| Collected data |
^^^^^^^^
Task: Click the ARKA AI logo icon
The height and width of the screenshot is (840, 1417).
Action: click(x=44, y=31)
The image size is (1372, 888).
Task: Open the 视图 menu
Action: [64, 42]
^^^^^^^^
| WHAT YOU NEED TO DO |
Set down the data above once more so that nothing differs from the original.

| RESULT OF THIS TASK |
Task: Click the ARKA AI logo icon
The height and width of the screenshot is (840, 1417).
Action: click(x=44, y=31)
The image size is (1372, 888).
Task: Open the 视图 menu
Action: [64, 42]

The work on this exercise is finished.